【3】




 ――僕としては、既に僕と話す事で、二度と使用する気が起きない程度には、幻滅されているだろうと感じていた。そして僕の中では、取り付く島も無い他人は、『いけ好かない』と世間において評判を得るという考えがあった。

「皇帝という立場に俺は、満足している。例えば今回のように、口の堅い魔術武器連盟の役員から、自分が信望する魔術武器製作者の住所を聞き出す事が可能な程度の私腹も肥やせるからな」
「魔術武器連盟の役員に聞くべきだったのは、ここの住所ではなく、最先端にいる、最優秀武器製作者の名前の間違いだったんじゃないのか」

 僕は、自分のために新しいアイスコーヒーを出現させた。これは、転移魔術の応用だ。同時に、皇帝陛下と身分を明かした青年の前にも、グラスを出現させた。僕は人間が嫌いであり、他人が嫌いだ。けれど人間が定めた規則を嫌っているわけではない。その範囲で、尊ばれる皇帝という存在を前に、礼儀を欠く事を信念としているわけでも無い。皇帝であっても好きになれないだけで、それは皇帝を敬わないという意味合いではないのだ。

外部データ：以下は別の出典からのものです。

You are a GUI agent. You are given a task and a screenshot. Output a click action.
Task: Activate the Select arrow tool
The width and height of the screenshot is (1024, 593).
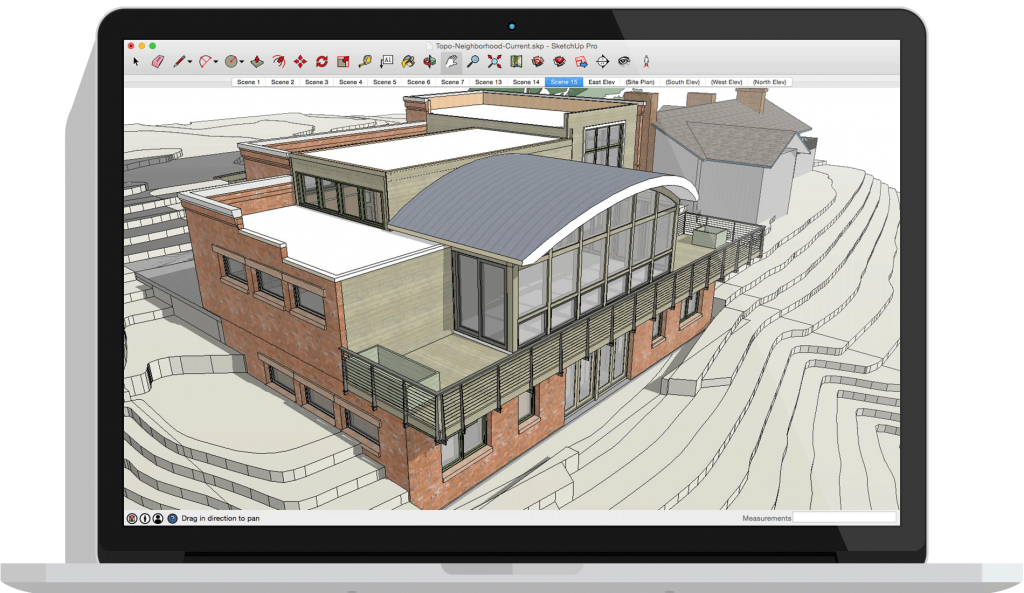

「聞かずとも、俺は多くの魔術武器製作者を知っている。勿論、新しい暁の砦に携わる魔術武器製作者は、お前一人では無い。その中には、現在の魔術武器製作の世界において最先端にいると言われる者もいれば、歴史の生き証人として扱われているような玄人もいる。様々だ。ただ――俺が、直接声をかけ、こうして依頼をしているのは、お前一人だ」
「僕はもう老いているんだ。それこそ、その歴史の生き証人よりも、恐らくずっと。最先端や最前線といった場所からは程遠く、製作するための道具にすら触らない日々を送っている。僕は、このまま僕という存在が忘れられていくことを、切に願っている。話を聞く限り、僕は不要だ。他の者に安心して任せれば良い」

 僕が言葉を続けると、彼はアイスコーヒーのグラスに指先で触れた。

「皇帝だと名乗ったら飲み物が出てきた。ならば、命令だと口にすれば、従ってもらえるのか?」
「極刑にでもすれば良い。僕が属する国ではないけれど、不敬罪でも適用して引渡しを連盟に請求すれば良いだろう」
「冗談だ。所で、お前、名は何と言う? 魔術武器には、いずれも『銘・ライオネル』とあったが、正式には?」
「リオ=ライオネルだ。ライオネルは、師の名を継いだ」
「俺は、ワイルメルカ=コールレイド=ニューグリールと言う。正式名称はもっと長いが、葬儀でもなければそこまで名乗る事は無い。近しい者は、ワイルと呼ぶ。そう呼んでくれ」「ワイルメルカ皇帝陛下、僕は決して近しい者ではないし、今後も近づく事は無い」

 首を振って僕が言うと、彼は思案するような瞳でこちらを見た。

「何故他者を遠ざけているんだ?」
「遠ざけても遠ざけても近寄ってくる心境を逆に尋ねたい」
「お前に興味があるからだ」
「僕には無い」
「無いと判断する前に、もう少し俺について知ってもらう事は出来ないか?」

 そう口にすると、彼が立ち上がった。僕は片目を細める。

「その必要性を感じない」
「俺には必要性がある」
「それはそうだろう、砦の依頼に来たのだろうから――……」

 眉を顰めたままで、僕は近づいてきた彼を見ていた。しかしその距離があまりにも近すぎて、途中で僕は言葉を止めた。僕の横に立った彼は、屈んでじっと僕を見る。近づいてくる端正な顔ばせに、僕は狼狽えた。本当に、距離が近すぎる。

「どいてくれ」
「――別に、砦が理由ではない」

 近づいてきた唇が動くのを、僕は硬直したまま見ていた。

「元々憧れていた相手に対面したところ、そこに望外に好みの容姿の麗人がいて、その人物の何かに怯えるように周囲を拒絶しようと強がっている姿を見てしまったら、俺は守ってやりたいと感じる。俺の手で」

 言われた意味を考えている内に、掠め取るように唇を奪われた。瞠目した僕が後ろに逃れようとしたら、背中に彼の腕が回った。そして今度は、触れるだけではなく、深いキスをされた。狼狽えた僕は、抵抗する事も忘れて呆然としていた。絡め取られた舌が自分のものではないように感じる。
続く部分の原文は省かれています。